The key to a successful and comfortable snowshoeing trip is being warm, but not hot. Layering is the way to go. Start with lightweight and breathable under layers on top and bottom. Add fleece layers on colder days, and possibly even a vest if it’s really cold. Top with waterproof hard shells and you will be set for any weather. If you warm up, just ditch a few layers and continue on.
It might be cold, but the sun is still intense at 8,000 feet, plus the snow reflects the sun back. Protect yourself from sunburn. Make sure to lather up all exposed skin before heading out. Then reapply a few hours into your hike at a snack break. Thick waterproof sunscreen also helps protect your skin from the cold and wind.
Wear sunglasses. Do not attempt to participate in any snow sport without eye protection. Regular sunglasses are fine for snowshoeing since you are not moving at high speeds. Goggles will provide more protection, but they are normally too hot for snowshoeing unless it is stormy.
Beanie and hat
Your head radiates a lot of heat, so to keep warm in winter; you need to keep it covered. A warm beanie is essential for any outdoors sports in the winter, but a brimmed hat or visor is also nice. You can switch hat for beanie when you warm up, to protect your face from the sun, or if it’s cold wear the beanie over your hat. The brimmed hat is also effective for protecting your face from falling snow if it gets stormy.

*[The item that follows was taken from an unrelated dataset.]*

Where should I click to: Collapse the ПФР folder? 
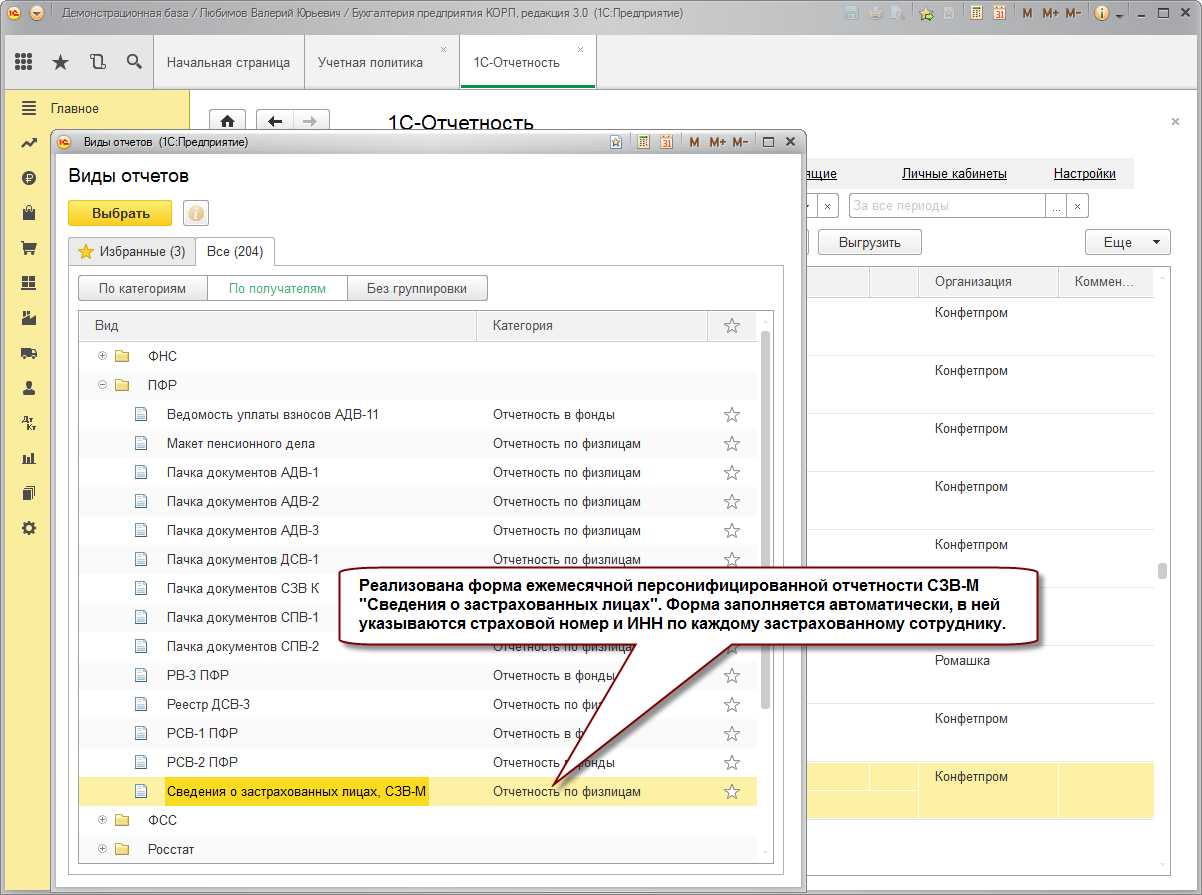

You’ll want to keep your hands warm while outdoors in the winter, so wear a pair of gloves. Lightweight gloves or glove liners are best, since you’ll be moving and warming up. A pair of waterproof gloves work well too and are essential in stormy weather.
If you are planning to go snowshoeing in stormy weather a face mask, neck gaiter, or balaclava is nice for extra warmth and protection from snow and wind. In fact, this extra gear can make storm hiking comfortable and really fun.
Snacks and water
Bring a liter of water for each person on your snowshoe adventure. Even though it might be cold and you don’t think you are thirsty, hydration is very important while exercising at high altitude. Depending on how long you are trekking you will either want some snacks or possibly even a full lunch for longer days. Plan to bring at least an energy bar per person so that you have the fuel you need to keep going. Trail mix, fruit, beef jerky, and electrolyte drink mixes are also nice.
Make sure you know the route your are taking and bring a map and compass. There are great snowshoeing trails that are easy to follow in the Mammoth Lakes Basin and at Shady Rest, however it is possible to get turned around. A map is essential.
Carry at least one small backpack per two people in your group. The backpack will carry your map, water, food, extra sunscreen, and give you a place to stash any extra layers you take off throughout the day.